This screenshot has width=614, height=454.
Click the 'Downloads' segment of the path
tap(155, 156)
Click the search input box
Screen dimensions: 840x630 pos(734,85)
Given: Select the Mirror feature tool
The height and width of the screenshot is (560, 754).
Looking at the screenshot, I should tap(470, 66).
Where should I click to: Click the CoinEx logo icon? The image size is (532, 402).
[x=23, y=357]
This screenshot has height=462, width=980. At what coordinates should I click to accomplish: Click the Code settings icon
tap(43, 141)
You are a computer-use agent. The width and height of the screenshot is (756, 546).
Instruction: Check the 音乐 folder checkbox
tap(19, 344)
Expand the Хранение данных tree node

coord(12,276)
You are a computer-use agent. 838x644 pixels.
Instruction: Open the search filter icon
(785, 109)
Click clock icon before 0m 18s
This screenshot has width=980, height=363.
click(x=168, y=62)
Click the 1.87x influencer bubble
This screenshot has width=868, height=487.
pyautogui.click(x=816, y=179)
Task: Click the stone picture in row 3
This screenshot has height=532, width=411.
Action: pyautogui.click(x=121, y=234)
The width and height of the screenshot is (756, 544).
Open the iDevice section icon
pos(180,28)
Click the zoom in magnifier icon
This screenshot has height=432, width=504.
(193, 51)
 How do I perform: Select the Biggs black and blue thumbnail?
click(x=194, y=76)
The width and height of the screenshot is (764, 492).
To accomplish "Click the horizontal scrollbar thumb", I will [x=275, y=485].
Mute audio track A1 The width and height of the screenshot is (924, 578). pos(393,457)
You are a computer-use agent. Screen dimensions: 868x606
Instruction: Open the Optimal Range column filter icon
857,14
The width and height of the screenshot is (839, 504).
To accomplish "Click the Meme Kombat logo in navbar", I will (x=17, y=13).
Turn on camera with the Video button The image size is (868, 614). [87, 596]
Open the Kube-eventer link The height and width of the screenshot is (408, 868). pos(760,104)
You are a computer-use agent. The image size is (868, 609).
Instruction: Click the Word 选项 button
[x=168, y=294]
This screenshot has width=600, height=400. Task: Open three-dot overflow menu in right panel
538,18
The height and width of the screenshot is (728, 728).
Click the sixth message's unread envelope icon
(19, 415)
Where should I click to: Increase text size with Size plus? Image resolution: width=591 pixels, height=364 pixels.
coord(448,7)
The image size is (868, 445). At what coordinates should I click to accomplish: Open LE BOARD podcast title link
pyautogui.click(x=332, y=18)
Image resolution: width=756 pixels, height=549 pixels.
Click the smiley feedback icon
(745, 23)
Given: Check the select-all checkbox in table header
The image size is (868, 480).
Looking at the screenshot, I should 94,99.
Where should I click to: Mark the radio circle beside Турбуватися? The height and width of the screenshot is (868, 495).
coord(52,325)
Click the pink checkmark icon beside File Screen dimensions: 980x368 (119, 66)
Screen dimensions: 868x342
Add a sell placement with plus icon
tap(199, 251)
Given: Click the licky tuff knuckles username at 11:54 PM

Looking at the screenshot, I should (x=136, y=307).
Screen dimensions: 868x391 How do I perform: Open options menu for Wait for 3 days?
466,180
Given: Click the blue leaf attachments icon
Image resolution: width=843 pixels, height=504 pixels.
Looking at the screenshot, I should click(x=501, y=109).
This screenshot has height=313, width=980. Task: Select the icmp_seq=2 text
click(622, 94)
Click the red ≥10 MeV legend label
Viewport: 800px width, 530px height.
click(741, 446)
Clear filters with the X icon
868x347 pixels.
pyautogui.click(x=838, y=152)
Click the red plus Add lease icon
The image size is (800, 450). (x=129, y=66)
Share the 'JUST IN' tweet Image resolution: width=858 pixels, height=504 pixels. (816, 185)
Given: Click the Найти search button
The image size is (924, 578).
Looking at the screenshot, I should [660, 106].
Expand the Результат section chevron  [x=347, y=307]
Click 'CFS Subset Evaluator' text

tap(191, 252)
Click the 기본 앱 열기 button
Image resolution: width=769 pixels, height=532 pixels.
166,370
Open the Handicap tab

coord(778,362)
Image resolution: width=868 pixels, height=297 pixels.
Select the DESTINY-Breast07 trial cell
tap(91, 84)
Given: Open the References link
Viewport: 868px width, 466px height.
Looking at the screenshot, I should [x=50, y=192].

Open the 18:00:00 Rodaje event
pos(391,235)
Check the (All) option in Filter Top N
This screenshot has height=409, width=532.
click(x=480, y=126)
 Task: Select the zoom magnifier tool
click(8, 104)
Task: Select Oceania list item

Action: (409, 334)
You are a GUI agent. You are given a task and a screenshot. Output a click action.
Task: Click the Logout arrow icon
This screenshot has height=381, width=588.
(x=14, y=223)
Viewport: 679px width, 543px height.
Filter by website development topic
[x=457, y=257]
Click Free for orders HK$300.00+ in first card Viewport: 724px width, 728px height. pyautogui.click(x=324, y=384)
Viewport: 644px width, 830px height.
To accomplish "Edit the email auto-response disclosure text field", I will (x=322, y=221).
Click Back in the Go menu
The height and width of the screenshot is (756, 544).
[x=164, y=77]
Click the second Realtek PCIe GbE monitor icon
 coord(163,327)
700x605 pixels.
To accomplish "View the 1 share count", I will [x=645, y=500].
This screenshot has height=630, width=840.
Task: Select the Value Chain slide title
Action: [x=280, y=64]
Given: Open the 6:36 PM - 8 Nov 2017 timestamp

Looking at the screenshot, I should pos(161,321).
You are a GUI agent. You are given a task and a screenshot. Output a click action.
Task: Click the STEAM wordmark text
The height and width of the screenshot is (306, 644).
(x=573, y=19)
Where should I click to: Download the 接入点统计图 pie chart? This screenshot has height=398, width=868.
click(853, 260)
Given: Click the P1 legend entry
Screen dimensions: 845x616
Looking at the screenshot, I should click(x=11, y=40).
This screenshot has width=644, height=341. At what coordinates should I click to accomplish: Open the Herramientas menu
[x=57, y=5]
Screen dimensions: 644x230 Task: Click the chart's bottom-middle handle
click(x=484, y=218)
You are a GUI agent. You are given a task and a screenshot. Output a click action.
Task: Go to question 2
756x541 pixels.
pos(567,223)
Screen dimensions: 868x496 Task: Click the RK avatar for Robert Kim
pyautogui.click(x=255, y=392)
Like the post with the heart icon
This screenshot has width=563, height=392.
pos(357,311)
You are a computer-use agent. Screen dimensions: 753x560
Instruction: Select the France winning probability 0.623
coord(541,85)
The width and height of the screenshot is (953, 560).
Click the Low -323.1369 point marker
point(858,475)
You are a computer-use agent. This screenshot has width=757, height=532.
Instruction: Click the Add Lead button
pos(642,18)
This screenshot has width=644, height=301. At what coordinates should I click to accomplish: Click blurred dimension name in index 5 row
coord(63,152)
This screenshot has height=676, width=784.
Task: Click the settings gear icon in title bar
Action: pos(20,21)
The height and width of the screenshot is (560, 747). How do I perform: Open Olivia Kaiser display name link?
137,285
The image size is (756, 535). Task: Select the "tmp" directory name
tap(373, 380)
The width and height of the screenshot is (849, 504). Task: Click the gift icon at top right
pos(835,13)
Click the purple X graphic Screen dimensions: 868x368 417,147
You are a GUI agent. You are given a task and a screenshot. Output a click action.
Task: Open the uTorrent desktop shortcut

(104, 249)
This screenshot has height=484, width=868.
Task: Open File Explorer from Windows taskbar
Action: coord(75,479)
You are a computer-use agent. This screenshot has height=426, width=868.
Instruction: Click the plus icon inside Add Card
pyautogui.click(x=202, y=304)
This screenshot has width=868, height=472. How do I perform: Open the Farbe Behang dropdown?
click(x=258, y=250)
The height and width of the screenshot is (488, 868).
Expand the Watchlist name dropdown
========================
WHAT TO DO>
Give an exact repetition of all the material.

YOUR RESPONSE>
This screenshot has width=614, height=454.
Click the 'Downloads' segment of the path
tap(155, 156)
Click the search input box
Screen dimensions: 840x630 pos(734,85)
Given: Select the Mirror feature tool
The height and width of the screenshot is (560, 754).
Looking at the screenshot, I should tap(470, 66).
Where should I click to: Click the CoinEx logo icon? The image size is (532, 402).
[x=23, y=357]
This screenshot has height=462, width=980. At what coordinates should I click to accomplish: Click the Code settings icon
tap(43, 141)
You are a computer-use agent. The width and height of the screenshot is (756, 546).
Instruction: Check the 音乐 folder checkbox
tap(19, 344)
Expand the Хранение данных tree node

coord(12,276)
You are a computer-use agent. 838x644 pixels.
Instruction: Open the search filter icon
(785, 109)
Click clock icon before 0m 18s
This screenshot has width=980, height=363.
click(x=168, y=62)
Click the 1.87x influencer bubble
This screenshot has width=868, height=487.
pyautogui.click(x=816, y=179)
Task: Click the stone picture in row 3
This screenshot has height=532, width=411.
Action: pyautogui.click(x=121, y=234)
The width and height of the screenshot is (756, 544).
Open the iDevice section icon
pos(180,28)
Click the zoom in magnifier icon
This screenshot has height=432, width=504.
(193, 51)
 How do I perform: Select the Biggs black and blue thumbnail?
click(x=194, y=76)
The width and height of the screenshot is (764, 492).
To accomplish "Click the horizontal scrollbar thumb", I will [x=275, y=485].
Mute audio track A1 The width and height of the screenshot is (924, 578). pos(393,457)
You are a computer-use agent. Screen dimensions: 868x606
Instruction: Open the Optimal Range column filter icon
857,14
The width and height of the screenshot is (839, 504).
To accomplish "Click the Meme Kombat logo in navbar", I will (x=17, y=13).
Turn on camera with the Video button The image size is (868, 614). [87, 596]
Open the Kube-eventer link The height and width of the screenshot is (408, 868). pos(760,104)
You are a computer-use agent. The image size is (868, 609).
Instruction: Click the Word 选项 button
[x=168, y=294]
This screenshot has width=600, height=400. Task: Open three-dot overflow menu in right panel
538,18
The height and width of the screenshot is (728, 728).
Click the sixth message's unread envelope icon
(19, 415)
Where should I click to: Increase text size with Size plus? Image resolution: width=591 pixels, height=364 pixels.
coord(448,7)
The image size is (868, 445). At what coordinates should I click to accomplish: Open LE BOARD podcast title link
pyautogui.click(x=332, y=18)
Image resolution: width=756 pixels, height=549 pixels.
Click the smiley feedback icon
(745, 23)
Given: Check the select-all checkbox in table header
The image size is (868, 480).
Looking at the screenshot, I should 94,99.
Where should I click to: Mark the radio circle beside Турбуватися? The height and width of the screenshot is (868, 495).
coord(52,325)
Click the pink checkmark icon beside File Screen dimensions: 980x368 (119, 66)
Screen dimensions: 868x342
Add a sell placement with plus icon
tap(199, 251)
Given: Click the licky tuff knuckles username at 11:54 PM

Looking at the screenshot, I should (x=136, y=307).
Screen dimensions: 868x391 How do I perform: Open options menu for Wait for 3 days?
466,180
Given: Click the blue leaf attachments icon
Image resolution: width=843 pixels, height=504 pixels.
Looking at the screenshot, I should click(x=501, y=109).
This screenshot has height=313, width=980. Task: Select the icmp_seq=2 text
click(622, 94)
Click the red ≥10 MeV legend label
Viewport: 800px width, 530px height.
click(741, 446)
Clear filters with the X icon
868x347 pixels.
pyautogui.click(x=838, y=152)
Click the red plus Add lease icon
The image size is (800, 450). (x=129, y=66)
Share the 'JUST IN' tweet Image resolution: width=858 pixels, height=504 pixels. (816, 185)
Given: Click the Найти search button
The image size is (924, 578).
Looking at the screenshot, I should [660, 106].
Expand the Результат section chevron  [x=347, y=307]
Click 'CFS Subset Evaluator' text

tap(191, 252)
Click the 기본 앱 열기 button
Image resolution: width=769 pixels, height=532 pixels.
166,370
Open the Handicap tab

coord(778,362)
Image resolution: width=868 pixels, height=297 pixels.
Select the DESTINY-Breast07 trial cell
tap(91, 84)
Given: Open the References link
Viewport: 868px width, 466px height.
Looking at the screenshot, I should [x=50, y=192].

Open the 18:00:00 Rodaje event
pos(391,235)
Check the (All) option in Filter Top N
This screenshot has height=409, width=532.
click(x=480, y=126)
 Task: Select the zoom magnifier tool
click(8, 104)
Task: Select Oceania list item

Action: (409, 334)
You are a GUI agent. You are given a task and a screenshot. Output a click action.
Task: Click the Logout arrow icon
This screenshot has height=381, width=588.
(x=14, y=223)
Viewport: 679px width, 543px height.
Filter by website development topic
[x=457, y=257]
Click Free for orders HK$300.00+ in first card Viewport: 724px width, 728px height. pyautogui.click(x=324, y=384)
Viewport: 644px width, 830px height.
To accomplish "Edit the email auto-response disclosure text field", I will (x=322, y=221).
Click Back in the Go menu
The height and width of the screenshot is (756, 544).
[x=164, y=77]
Click the second Realtek PCIe GbE monitor icon
 coord(163,327)
700x605 pixels.
To accomplish "View the 1 share count", I will [x=645, y=500].
This screenshot has height=630, width=840.
Task: Select the Value Chain slide title
Action: [x=280, y=64]
Given: Open the 6:36 PM - 8 Nov 2017 timestamp

Looking at the screenshot, I should pos(161,321).
You are a GUI agent. You are given a task and a screenshot. Output a click action.
Task: Click the STEAM wordmark text
The height and width of the screenshot is (306, 644).
(x=573, y=19)
Where should I click to: Download the 接入点统计图 pie chart? This screenshot has height=398, width=868.
click(853, 260)
Given: Click the P1 legend entry
Screen dimensions: 845x616
Looking at the screenshot, I should click(x=11, y=40).
This screenshot has width=644, height=341. At what coordinates should I click to accomplish: Open the Herramientas menu
[x=57, y=5]
Screen dimensions: 644x230 Task: Click the chart's bottom-middle handle
click(x=484, y=218)
You are a GUI agent. You are given a task and a screenshot. Output a click action.
Task: Go to question 2
756x541 pixels.
pos(567,223)
Screen dimensions: 868x496 Task: Click the RK avatar for Robert Kim
pyautogui.click(x=255, y=392)
Like the post with the heart icon
This screenshot has width=563, height=392.
pos(357,311)
You are a computer-use agent. Screen dimensions: 753x560
Instruction: Select the France winning probability 0.623
coord(541,85)
The width and height of the screenshot is (953, 560).
Click the Low -323.1369 point marker
point(858,475)
You are a computer-use agent. This screenshot has width=757, height=532.
Instruction: Click the Add Lead button
pos(642,18)
This screenshot has width=644, height=301. At what coordinates should I click to accomplish: Click blurred dimension name in index 5 row
coord(63,152)
This screenshot has height=676, width=784.
Task: Click the settings gear icon in title bar
Action: pos(20,21)
The height and width of the screenshot is (560, 747). How do I perform: Open Olivia Kaiser display name link?
137,285
The image size is (756, 535). Task: Select the "tmp" directory name
tap(373, 380)
The width and height of the screenshot is (849, 504). Task: Click the gift icon at top right
pos(835,13)
Click the purple X graphic Screen dimensions: 868x368 417,147
You are a GUI agent. You are given a task and a screenshot. Output a click action.
Task: Open the uTorrent desktop shortcut

(104, 249)
This screenshot has height=484, width=868.
Task: Open File Explorer from Windows taskbar
Action: coord(75,479)
You are a computer-use agent. This screenshot has height=426, width=868.
Instruction: Click the plus icon inside Add Card
pyautogui.click(x=202, y=304)
This screenshot has width=868, height=472. How do I perform: Open the Farbe Behang dropdown?
click(x=258, y=250)
The height and width of the screenshot is (488, 868).
Expand the Watchlist name dropdown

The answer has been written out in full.